[Establishment of risk evaluation model of peritoneal metastasis in gastric cancer and its predictive value]

Abstract

Objective: To establish an evaluation model of peritoneal metastasis in gastric cancer, and to assess its clinical significance.

Methods: Clinical and pathologic data of the consecutive cases of gastric cancer admitted between April 2015 and December 2015 in Department of General Surgery, Zhongshan Hospital of Fudan University were analyzed retrospectively. A total of 710 patients were enrolled in the study after 18 patients with other distant metastasis were excluded. The correlations between peritoneal metastasis and different factors were studied through univariate (Pearson's test or Fisher's exact test) and multivariate analyses (Binary Logistic regression). Independent predictable factors for peritoneal metastasis were combined to establish a risk evaluation model (nomogram). The nomogram was created with R software using the 'rms' package. In the nomogram, each factor had different scores, and every patient could have a total score by adding all the scores of each factor. A higher total score represented higher risk of peritoneal metastasis. Receiver operating characteristic (ROC) curve analysis was used to compare the sensitivity and specificity of the established nomogram.
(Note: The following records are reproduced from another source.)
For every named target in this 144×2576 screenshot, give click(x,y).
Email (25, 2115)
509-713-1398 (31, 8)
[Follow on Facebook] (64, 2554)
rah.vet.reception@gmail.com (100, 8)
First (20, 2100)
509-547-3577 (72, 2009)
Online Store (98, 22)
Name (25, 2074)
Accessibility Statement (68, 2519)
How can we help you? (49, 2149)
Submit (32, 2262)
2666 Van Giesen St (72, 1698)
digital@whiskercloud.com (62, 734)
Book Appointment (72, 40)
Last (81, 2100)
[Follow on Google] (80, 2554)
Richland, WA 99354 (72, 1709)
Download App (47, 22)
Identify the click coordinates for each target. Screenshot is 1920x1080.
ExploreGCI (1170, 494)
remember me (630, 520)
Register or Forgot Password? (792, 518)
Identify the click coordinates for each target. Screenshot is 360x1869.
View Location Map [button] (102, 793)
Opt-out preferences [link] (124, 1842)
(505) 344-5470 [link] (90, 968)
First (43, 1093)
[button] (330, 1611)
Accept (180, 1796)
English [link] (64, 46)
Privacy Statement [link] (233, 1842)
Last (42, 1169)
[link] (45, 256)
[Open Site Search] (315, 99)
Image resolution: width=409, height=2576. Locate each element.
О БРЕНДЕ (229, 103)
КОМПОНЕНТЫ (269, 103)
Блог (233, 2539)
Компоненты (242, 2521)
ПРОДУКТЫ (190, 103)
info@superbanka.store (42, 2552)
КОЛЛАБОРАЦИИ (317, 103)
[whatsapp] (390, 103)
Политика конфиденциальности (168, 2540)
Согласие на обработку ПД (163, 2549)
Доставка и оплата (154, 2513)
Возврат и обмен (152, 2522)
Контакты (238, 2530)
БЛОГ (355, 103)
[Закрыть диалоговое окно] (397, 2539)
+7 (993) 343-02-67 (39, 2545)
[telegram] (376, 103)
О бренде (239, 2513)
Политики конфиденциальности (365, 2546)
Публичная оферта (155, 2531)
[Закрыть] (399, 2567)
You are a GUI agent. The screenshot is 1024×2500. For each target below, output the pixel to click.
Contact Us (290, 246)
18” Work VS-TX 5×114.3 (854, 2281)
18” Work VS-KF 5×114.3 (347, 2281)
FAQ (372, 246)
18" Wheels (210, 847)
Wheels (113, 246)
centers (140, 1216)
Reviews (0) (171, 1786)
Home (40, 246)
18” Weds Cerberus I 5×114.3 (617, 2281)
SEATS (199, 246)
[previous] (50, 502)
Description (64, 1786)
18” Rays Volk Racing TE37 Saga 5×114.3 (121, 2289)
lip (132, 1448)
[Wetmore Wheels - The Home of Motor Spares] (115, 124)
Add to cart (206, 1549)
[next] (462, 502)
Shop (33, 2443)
Delong. Delong. Clarke-Pearson test was used to compare the difference of the area under the curve (AUC). The cut-off value was determined by the AUC, when the ROC curve had the biggest AUC, the model had the best sensitivity and specificity.

Results: Among 710 patients, 47 patients had peritoneal metastasis (6.6%), including 30 male (30/506, 5.9%) and 17 female (17/204, 8.3%); 31 were ≥ 60 years old (31/429, 7.2%); 38 had tumor ≥ 3 cm(38/461, 8.2%). Lauren classification indicated that 2 patients were intestinal type(2/245, 0.8%), 8 patients were mixed type(8/208, 3.8%), 11 patients were diffuse type(11/142, 7.7%), and others had no associated data. CA19-9 of 13 patients was ≥ 37 kU/L(13/61, 21.3%); CA125 of 11 patients was ≥ 35 kU/L(11/36, 30.6%); CA72-4 of 11 patients was ≥ 10 kU/L(11/39, 28.2%). Neutrophil/lymphocyte ratio (NLR) of 26 patients was ≥ 2.37(26/231, 11.3%). Multivariate analysis showed that Lauren classification (HR=8.95, 95%CI:1.32-60.59, P=0.025), CA125(HR=17.45, 95%CI:5.54-54.89, P=0.001), CA72-4(HR=20.06, 95%CI:5.05-79.68, P=0.001), and NLR (HR=4.16, 95%CI:1.17-14.75, P=0.032) were independent risk factors of peritoneal metastasis in gastric cancer. In the nomogram, the highest score was 241, including diffuse or mixed Lauren classification (54 score), CA125 ≥ 35 kU/L (66 score), CA72-4 ≥ 10 kU/L (100 score), and NLR ≥ 2.37 (21 score), which represented a highest risk of peritoneal metastasis (more than 90%). The AUC of nomogram was 0.912, which was superior than any single variable (AUC of Lauren classification: 0.678; AUC of CA125: 0.720; AUC of CA72-4: 0.792; AUC of NLR: 0.613, all P=0.000). The total score of nomogram increased according to the TNM stage, and was highest in the peritoneal metastasis group (F=49.1, P=0.000). When the cut-off value calculated by ROC analysis was set at 140, the model could best balanced the sensitivity (0.79) and the specificity (0.87). Only 5% of patients had peritoneal metastasis when their nomogram scores were lower than 140, while 58% of patients had peritoneal metastasis when their scores were ≥ 140(χ²=69.1, P=0.000).

Conclusion: The risk evaluation model established with Lauren classification, CA125, CA72-4 and NLR can effectively predict the risk of peritoneal metastasis in gastric cancer, and provide the reference to preoperative staging and choice of therapeutic strategy.